A set of four representative concentration pathways (RCPs) were developed to provide a common set of future climate scenarios to the scientific community, which would allow for better comparisons between ESM/GCM studies and for ease of communication of GCM results (van Vuuren et al. 2011b). The four RCP scenarios—RCP8.5 (Riahi et al. 2011), RCP6.0 (Masui et al. 2011), RCP4.5 (Thomson et al. 2011), and RCP2.6 (van Vuuren et al. 2011a)—lead to an approximate increase in global radiative forcing by the year 2100 of 8.5, 6.0, 4.5, and 2.6 W m−2, respectively. The scenarios are sufficiently separated in terms of the radiative forcing pathways to provide distinguishable climate results at the global scale (Moss et al. 2010). The RCP scenarios have a harmonized historical period, assumptions for carbon emissions and concentrations, and land-use change.

The dominant driver of future radiative forcing for each RCP is the CO2 concentration pathway (Fig. 1a) along with the fossil fuel emissions associated with that pathway (Fig. 1b) from each IAM that generated the scenario.
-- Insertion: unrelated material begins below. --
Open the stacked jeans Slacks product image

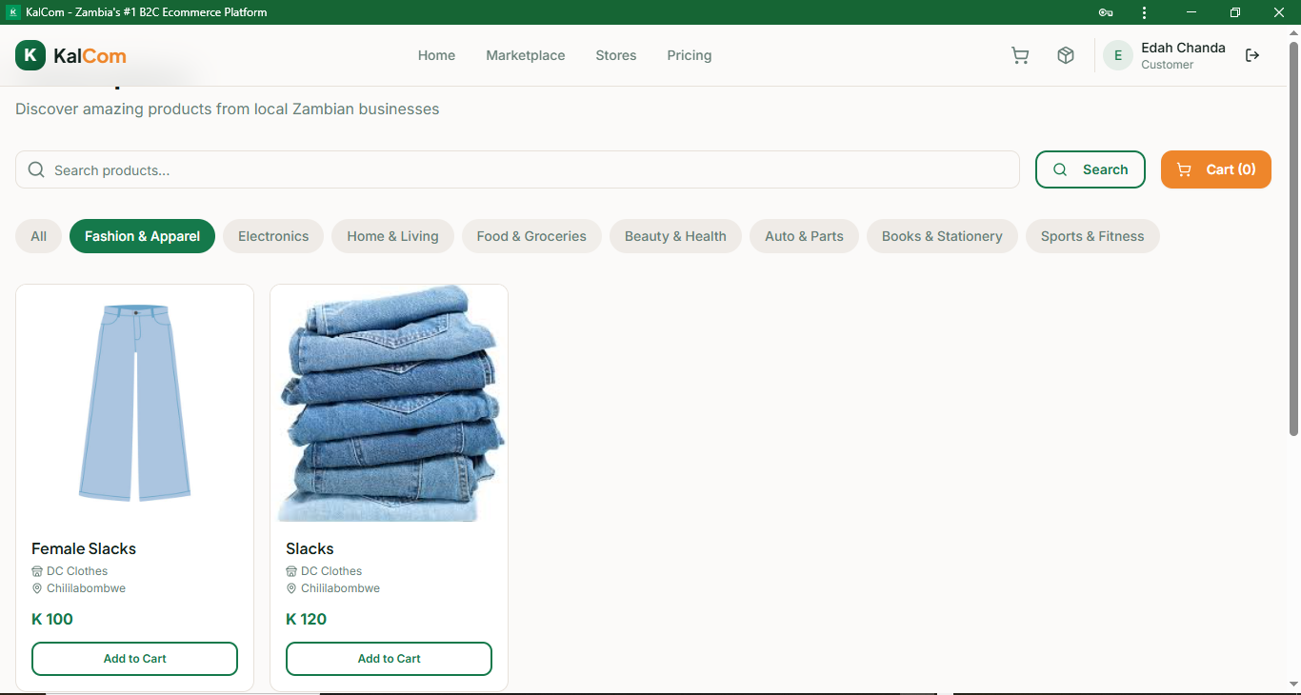(x=389, y=404)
According to the concentration-driven experiment design in CMIP5 (Taylor et al. 2012), each GCM performs simulations from a preindustrial state (typically representative of 1850) up to 2100, using these CO2 concentrations as a boundary condition to force the GCM.

Fig. 1.

Shown for each RCP scenario are future (a) atmospheric CO2 concentration pathway, (b) fossil fuel CO2 emissions, (c) crop and pasture land fraction (i.e., the anthropogenic land-use change), and (d) anthropogenic land-use change CO2 emissions [(a)–(c) courtesy of Jones et al. (2013)].

Fig. 1.

Shown for each RCP scenario are future (a) atmospheric CO2 concentration pathway, (b) fossil fuel CO2 emissions, (c) crop and pasture land fraction (i.e., the anthropogenic land-use change), and (d) anthropogenic land-use change CO2 emissions [(a)–(c) courtesy of Jones et al. (2013)].
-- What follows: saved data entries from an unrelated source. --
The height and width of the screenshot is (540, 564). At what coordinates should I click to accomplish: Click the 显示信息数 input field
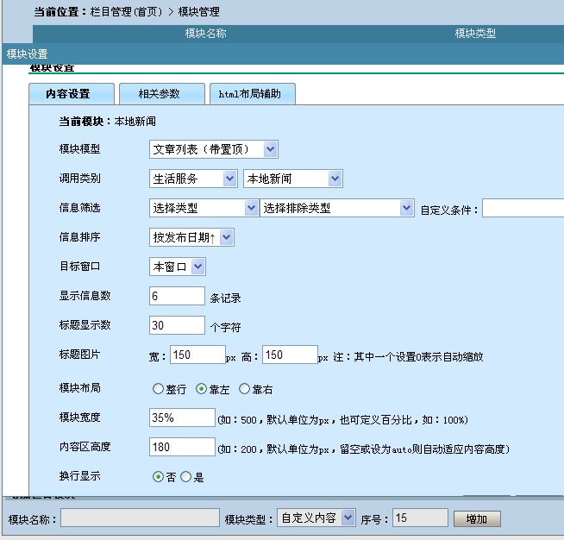click(177, 296)
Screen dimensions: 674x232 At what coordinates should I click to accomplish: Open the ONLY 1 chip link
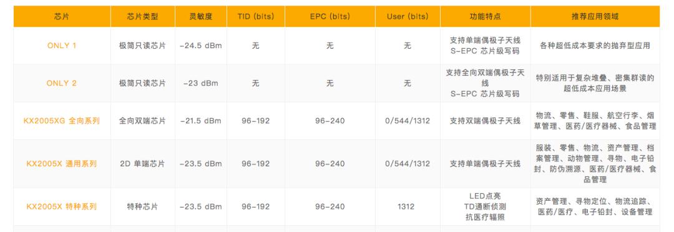point(62,46)
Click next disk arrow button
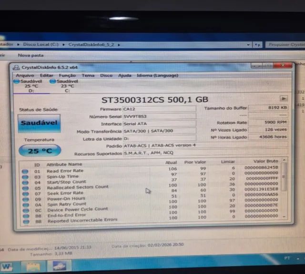Screen dimensions: 305x274 284,98
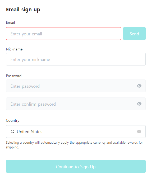
Task: Click the word shipping under Country field
Action: [x=12, y=147]
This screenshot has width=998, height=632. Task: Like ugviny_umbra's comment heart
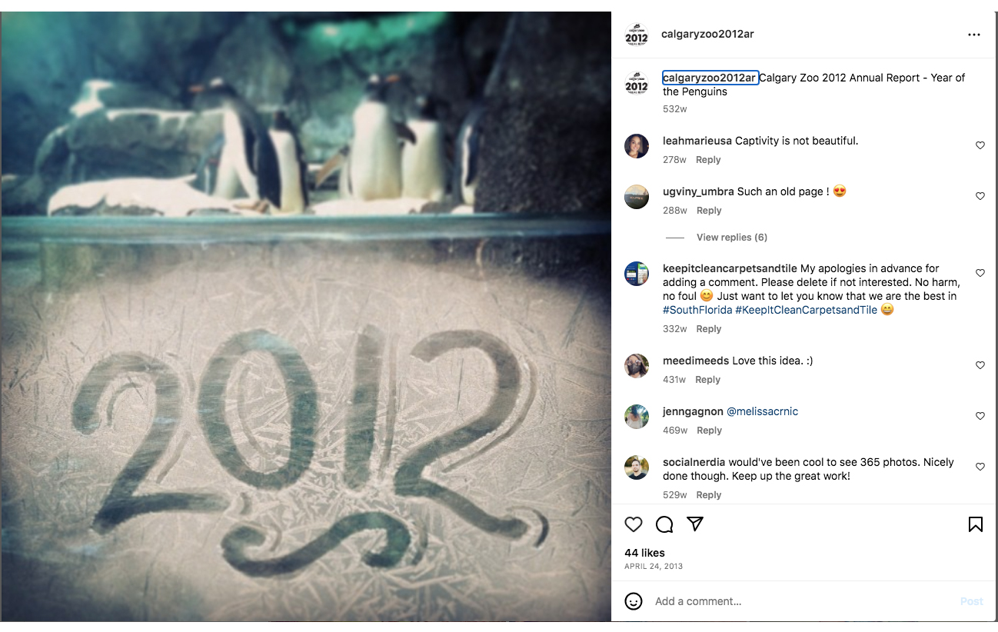(x=980, y=196)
Such results are of relevance to policy decisions that aim to achieve a given climate target, but they are subject to large uncertainty (Jones et al. 2013). We want to understand the causes of this uncertainty in compatible emissions. The scenarios are designed to be different—they were selected from hundreds of possible scenarios and approximately span the 10th to 90th percentiles of future radiative forcing across published scenarios. They represent very different societal choices around climate targets and how to achieve them. Hence, it is desirable that the consequences of these choices can be distinguished in terms of their impacts on global and regional climate and ecosystems. We might therefore (by the year 2100) expect the differences between scenarios to be bigger than the differences between GCMs whose aim is to represent the same processes (Cox and Stephenson 2007). For example, the variability in global average temperature by 2100 was greater across scenarios than between GCMs for the CMIP3 ESMs running the SRES family of scenarios (Hawkins and Sutton 2009). However, at regional scales this is not always true (e.g., over the British Isles by 2100; Hawkins and Sutton 2009). Our study has explored the variability in carbon cycle behavior between different GCMs and scenarios, along with their interaction, and how this varies by process, by region and through time.

b. Land-use change in the RCP scenarios

While both ocean and land carbon fluxes respond to change in climate and CO2, terrestrial carbon storage is additionally influenced by direct anthropogenic activity to modify vegetation cover. The RCPs include changes in anthropogenic land use during the twenty-first century, and the ESMs attempt to simulate this although with varying degrees of complexity and completeness of process representation (Hurtt et al. 2011; Jones et al. 2013). Differences in land-use change contribute to the spread of results across scenarios, and differences in the representation of land use contribute to the spread between ESMs.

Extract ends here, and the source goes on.